For the 2 pageview related metrics, we'll need to create new serving layer datasets. The serving layer (cassandra) data models are being designed and reviewed at https://wikitech.wikimedia.org/wiki/User:Ottomata/Global_Editor_Metrics_2025_Design_Draft#Data_model_(if_structured).

For the Data Lake pipeline, we'll need to compute some 'intermediate' tables from which we can fill the serving layer tables.

Get all pages a user edited before a date

To compute these, we need a lookup table that given a user_central_id and a date, will give us a list of pages that that user has edited on or before that date.

Option 1

This table might look something like:

Table name: user_edited_pages (?)

FieldTypeDescription
user_central_idbigintMediaWiki user central ID. At Wikimedia, this is the CentralAuth globaluser gu_id field.
wiki_idstring
page_idbigint
earliest_edit_dttimestampTimestamp on which the user first edited this page.
latest_edit_dttimestampTimestamp on which the user last edited this page.

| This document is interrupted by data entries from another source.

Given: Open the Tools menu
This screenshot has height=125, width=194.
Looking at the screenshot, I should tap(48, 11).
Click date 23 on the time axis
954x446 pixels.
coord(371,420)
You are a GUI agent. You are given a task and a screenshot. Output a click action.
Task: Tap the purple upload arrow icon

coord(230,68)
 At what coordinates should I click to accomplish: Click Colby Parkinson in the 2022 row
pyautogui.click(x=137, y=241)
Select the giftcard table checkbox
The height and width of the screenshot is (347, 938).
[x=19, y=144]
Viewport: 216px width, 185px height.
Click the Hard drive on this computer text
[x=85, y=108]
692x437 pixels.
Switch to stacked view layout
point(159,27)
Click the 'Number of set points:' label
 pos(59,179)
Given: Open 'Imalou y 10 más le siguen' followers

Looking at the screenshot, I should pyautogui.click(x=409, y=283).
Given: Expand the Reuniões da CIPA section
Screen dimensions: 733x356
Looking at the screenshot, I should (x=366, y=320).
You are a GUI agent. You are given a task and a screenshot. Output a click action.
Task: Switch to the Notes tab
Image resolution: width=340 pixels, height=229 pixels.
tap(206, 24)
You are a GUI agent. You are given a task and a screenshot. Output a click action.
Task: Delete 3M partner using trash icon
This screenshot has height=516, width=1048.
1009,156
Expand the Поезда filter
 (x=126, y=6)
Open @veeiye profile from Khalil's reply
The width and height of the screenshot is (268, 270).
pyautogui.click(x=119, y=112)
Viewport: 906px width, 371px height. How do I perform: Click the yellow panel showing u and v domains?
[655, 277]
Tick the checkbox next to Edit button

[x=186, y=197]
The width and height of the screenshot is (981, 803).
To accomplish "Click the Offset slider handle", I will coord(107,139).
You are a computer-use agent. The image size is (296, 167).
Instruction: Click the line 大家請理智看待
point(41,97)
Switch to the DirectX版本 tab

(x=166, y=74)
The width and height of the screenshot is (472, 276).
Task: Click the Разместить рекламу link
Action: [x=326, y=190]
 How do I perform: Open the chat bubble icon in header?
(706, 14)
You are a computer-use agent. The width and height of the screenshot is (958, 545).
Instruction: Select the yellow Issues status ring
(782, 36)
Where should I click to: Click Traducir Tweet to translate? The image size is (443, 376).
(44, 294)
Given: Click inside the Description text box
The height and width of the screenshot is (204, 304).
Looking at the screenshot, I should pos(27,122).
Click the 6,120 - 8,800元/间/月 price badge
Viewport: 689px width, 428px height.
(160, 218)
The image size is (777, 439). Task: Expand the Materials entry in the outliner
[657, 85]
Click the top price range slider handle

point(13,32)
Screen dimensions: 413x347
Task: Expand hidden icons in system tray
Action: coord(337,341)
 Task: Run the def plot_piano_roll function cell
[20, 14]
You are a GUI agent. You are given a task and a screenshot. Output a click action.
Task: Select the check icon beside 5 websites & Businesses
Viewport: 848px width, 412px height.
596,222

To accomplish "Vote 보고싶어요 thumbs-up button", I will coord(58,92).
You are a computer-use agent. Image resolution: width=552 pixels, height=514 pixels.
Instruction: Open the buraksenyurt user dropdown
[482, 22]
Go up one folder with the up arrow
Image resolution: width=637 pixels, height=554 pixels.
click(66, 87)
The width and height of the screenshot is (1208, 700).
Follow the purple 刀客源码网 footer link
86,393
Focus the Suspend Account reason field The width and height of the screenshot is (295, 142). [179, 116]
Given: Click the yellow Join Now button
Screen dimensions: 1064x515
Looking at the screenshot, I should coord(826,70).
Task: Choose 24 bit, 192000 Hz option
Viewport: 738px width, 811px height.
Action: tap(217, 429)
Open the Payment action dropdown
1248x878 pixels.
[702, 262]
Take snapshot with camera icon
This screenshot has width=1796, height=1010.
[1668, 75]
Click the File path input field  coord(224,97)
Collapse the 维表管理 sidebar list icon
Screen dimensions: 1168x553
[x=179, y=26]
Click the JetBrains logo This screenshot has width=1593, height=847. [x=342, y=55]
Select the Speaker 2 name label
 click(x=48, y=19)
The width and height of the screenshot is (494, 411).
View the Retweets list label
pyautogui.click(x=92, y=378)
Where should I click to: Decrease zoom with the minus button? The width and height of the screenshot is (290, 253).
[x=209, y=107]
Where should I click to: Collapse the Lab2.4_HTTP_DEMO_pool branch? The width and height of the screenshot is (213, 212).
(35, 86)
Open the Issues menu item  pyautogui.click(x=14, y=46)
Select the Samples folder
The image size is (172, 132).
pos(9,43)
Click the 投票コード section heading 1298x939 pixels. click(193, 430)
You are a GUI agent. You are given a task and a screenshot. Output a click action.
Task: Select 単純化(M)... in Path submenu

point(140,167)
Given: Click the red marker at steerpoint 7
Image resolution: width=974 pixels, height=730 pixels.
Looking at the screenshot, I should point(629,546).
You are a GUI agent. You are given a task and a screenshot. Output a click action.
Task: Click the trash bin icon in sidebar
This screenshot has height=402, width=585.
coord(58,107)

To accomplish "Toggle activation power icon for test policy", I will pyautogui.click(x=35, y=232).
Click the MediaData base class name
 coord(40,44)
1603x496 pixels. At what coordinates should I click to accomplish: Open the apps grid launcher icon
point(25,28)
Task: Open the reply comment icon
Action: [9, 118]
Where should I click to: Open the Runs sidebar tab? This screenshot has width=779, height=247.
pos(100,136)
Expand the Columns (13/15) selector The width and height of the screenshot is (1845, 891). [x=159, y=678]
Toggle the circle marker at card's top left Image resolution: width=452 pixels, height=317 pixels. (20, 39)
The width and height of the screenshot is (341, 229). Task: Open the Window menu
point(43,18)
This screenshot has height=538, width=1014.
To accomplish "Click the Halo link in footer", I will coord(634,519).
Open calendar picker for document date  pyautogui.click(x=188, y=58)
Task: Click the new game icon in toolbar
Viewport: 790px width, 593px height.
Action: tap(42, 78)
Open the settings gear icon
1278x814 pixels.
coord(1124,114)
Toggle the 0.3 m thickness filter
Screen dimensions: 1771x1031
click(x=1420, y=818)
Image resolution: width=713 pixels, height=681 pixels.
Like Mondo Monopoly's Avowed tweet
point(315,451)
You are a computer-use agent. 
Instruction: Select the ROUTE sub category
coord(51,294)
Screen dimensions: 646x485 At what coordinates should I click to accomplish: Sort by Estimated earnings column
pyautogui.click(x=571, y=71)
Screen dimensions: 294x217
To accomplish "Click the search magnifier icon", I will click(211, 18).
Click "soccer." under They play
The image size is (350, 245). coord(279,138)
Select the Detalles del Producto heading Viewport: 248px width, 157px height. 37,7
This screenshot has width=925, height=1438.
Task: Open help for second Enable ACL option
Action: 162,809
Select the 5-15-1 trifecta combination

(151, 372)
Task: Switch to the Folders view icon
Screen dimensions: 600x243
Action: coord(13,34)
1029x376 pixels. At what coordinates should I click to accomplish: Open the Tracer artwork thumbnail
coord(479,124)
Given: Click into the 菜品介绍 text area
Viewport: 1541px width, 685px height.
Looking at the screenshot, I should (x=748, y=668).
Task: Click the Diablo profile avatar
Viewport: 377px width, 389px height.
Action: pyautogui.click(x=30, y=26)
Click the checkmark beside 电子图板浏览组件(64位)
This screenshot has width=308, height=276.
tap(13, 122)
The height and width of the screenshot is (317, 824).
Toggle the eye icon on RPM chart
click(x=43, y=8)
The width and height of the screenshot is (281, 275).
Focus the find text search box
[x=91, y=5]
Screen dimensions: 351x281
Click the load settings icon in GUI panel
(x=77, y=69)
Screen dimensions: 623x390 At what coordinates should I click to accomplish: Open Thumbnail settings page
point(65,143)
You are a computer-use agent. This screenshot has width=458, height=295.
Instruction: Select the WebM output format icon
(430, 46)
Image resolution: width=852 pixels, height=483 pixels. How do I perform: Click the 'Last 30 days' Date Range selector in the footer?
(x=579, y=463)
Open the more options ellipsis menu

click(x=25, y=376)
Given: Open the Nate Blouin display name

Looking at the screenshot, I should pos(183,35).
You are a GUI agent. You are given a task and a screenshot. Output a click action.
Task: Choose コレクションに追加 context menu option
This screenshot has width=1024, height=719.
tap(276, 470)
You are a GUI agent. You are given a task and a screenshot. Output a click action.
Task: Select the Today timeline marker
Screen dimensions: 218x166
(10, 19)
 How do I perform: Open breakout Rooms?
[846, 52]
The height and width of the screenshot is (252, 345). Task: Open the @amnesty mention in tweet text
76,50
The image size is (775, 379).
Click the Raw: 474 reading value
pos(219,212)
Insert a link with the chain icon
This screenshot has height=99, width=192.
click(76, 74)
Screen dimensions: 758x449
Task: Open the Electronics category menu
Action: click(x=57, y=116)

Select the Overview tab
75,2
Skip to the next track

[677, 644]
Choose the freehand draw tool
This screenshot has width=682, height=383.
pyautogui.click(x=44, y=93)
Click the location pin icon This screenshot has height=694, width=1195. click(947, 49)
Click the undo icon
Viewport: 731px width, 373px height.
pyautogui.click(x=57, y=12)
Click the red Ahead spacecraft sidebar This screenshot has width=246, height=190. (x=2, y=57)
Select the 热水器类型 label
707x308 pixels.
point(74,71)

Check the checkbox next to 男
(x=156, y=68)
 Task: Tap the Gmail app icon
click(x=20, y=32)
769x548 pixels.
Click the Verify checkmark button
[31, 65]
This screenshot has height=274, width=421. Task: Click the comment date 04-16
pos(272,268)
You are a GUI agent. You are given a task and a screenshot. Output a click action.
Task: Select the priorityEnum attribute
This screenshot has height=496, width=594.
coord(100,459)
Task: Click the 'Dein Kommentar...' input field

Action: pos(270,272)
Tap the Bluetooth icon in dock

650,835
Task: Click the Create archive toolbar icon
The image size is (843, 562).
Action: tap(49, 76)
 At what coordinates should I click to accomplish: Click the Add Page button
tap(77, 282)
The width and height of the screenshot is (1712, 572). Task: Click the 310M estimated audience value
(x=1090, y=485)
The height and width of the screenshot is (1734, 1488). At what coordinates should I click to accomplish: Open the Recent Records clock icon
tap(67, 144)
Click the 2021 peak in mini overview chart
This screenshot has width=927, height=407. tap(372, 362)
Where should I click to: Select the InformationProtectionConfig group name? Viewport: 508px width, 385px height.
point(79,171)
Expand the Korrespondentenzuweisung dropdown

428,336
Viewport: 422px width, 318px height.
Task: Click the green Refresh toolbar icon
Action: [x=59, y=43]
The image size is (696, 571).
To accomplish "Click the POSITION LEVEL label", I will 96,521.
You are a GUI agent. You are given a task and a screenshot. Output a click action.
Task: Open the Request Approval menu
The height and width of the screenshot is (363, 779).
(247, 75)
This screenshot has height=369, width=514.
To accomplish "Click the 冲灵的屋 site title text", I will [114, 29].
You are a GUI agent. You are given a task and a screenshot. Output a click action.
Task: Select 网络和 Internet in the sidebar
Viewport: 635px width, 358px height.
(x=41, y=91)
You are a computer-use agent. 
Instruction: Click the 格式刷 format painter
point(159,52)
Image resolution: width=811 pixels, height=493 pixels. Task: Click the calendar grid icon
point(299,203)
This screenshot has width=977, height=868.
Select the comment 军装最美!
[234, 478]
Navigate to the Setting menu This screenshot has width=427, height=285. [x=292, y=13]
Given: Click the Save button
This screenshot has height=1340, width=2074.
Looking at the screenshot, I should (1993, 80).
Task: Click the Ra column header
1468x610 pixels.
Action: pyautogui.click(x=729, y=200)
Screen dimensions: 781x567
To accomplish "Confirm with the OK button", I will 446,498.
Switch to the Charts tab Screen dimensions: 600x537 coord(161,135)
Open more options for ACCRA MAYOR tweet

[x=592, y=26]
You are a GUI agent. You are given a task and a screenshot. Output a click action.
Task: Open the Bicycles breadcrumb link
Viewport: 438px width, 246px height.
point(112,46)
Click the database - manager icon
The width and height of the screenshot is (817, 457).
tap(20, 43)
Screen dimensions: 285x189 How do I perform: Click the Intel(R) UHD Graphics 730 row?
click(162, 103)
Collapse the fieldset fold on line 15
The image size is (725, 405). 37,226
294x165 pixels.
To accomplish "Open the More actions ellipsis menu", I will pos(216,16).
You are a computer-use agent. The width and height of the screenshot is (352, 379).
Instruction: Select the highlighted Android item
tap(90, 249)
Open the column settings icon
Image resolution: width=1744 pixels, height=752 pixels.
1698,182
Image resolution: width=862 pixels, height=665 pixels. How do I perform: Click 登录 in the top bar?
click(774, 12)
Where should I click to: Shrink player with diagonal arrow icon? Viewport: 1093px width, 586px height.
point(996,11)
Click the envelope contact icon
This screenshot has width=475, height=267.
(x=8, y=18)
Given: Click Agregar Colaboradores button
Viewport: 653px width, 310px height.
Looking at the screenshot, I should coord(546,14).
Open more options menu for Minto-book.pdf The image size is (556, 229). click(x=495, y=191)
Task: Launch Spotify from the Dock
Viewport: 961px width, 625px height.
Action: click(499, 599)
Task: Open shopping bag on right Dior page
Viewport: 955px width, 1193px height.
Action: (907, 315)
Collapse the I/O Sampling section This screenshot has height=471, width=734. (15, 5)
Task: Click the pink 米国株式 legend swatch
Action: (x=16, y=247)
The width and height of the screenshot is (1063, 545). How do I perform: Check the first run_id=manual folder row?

From this, we could compute the list of pages a user has edited WHERE earliest_edit_dt < {date_in_question}

We could backfill this table using either mediawiki_history or mediawiki_content_history_v1 (with T406515), and update it daily from either mediawiki_content_history_v1 (with T406515) or from event.mediawiki_page_change_v1.

Option 2

However, this user_edited_pages is a mutable dataset. We need to discuss if we can/want to maintain and update this as Iceberg table. Alternatively , we could design an append only daily table like

Alternative:
Table name: user_edited_pages_daily (?)

FieldTypeDescription
user_central_idbigintMediaWiki user central ID. At Wikimedia, this is the CentralAuth globaluser gu_id field.
wiki_idstring
page_idstring
yearstring
monthstring
daystring

Each day, this table would store for each user all pages that user edited that day. When computing the list of pages edited before a date, we could select distinct wiki_id,page_id before that date.

Decision: Option 2 T407559: Global Editor Metrics - Data Pipeline - edit_per_editor_per_page_daily

Pageview intermediate tables

Once we have a lookup for user_edited_pages, we should be able to compute daily metric tables from which we can write to the serving layer (cassandra).

We can either:

  • store a daily count of pageviews per editor per page and from this compute the total pageviews per editor and top k pages viewed tables and write that to cassandra
  • pre compute and store total pageview count and top k pages in Data lake, and write that to cassandra.

In order to compute the top k metric, we'll need to have a complete picture of pageview counts per user per page anyway. So, as long as storage for this in the Data Lake isn't a huge issue (is it?), we should probably do that. If we do, this table may look like

Table name: pageviews_per_editor_per_page

FieldTypeDescription
user_central_idbigintMediaWiki user central ID. At Wikimedia, this is the CentralAuth globaluser gu_id field.
wiki_idstring
page_idbigint
viewsbigint
yearstring
monthstring
daystring

From this Hive table, we can then compute:

  • Sum of daily pageviews per user
    • e.g. SELECT SUM(views) group by user_central_id...
  • Top k List of most viewed paged edited by this user per month
    • e.g. order by views desc limit 10 grouped per user

That data could then be stored in Cassandra tables for serving. See https://wikitech.wikimedia.org/wiki/User:Ottomata/Global_Editor_Metrics_2025_Design_Draft#Data_model_(if_structured) for serving layer data model


Done is

  • Data pipeline to daily update editing metrics in mediawiki_history_reduced in Druid.
  • Data pipeline to daily update pageviews_per_editor in Cassandra
  • Data pipeline to monthly update pageviews_top_pages_per_editor_monthly in Cassandra

Related Objects

Event Timeline

We'd like to generate a few days of editor_metrics_per_user_per_page_daily data ASAP in order to better understand how big this data might get over time. The size of this data is quite hard to estimate, as there are quite a few variables that can influence the number of records per day (# of distinct editors, # of pages each editor has edited, # of pages that get pageviews, etc. etc.).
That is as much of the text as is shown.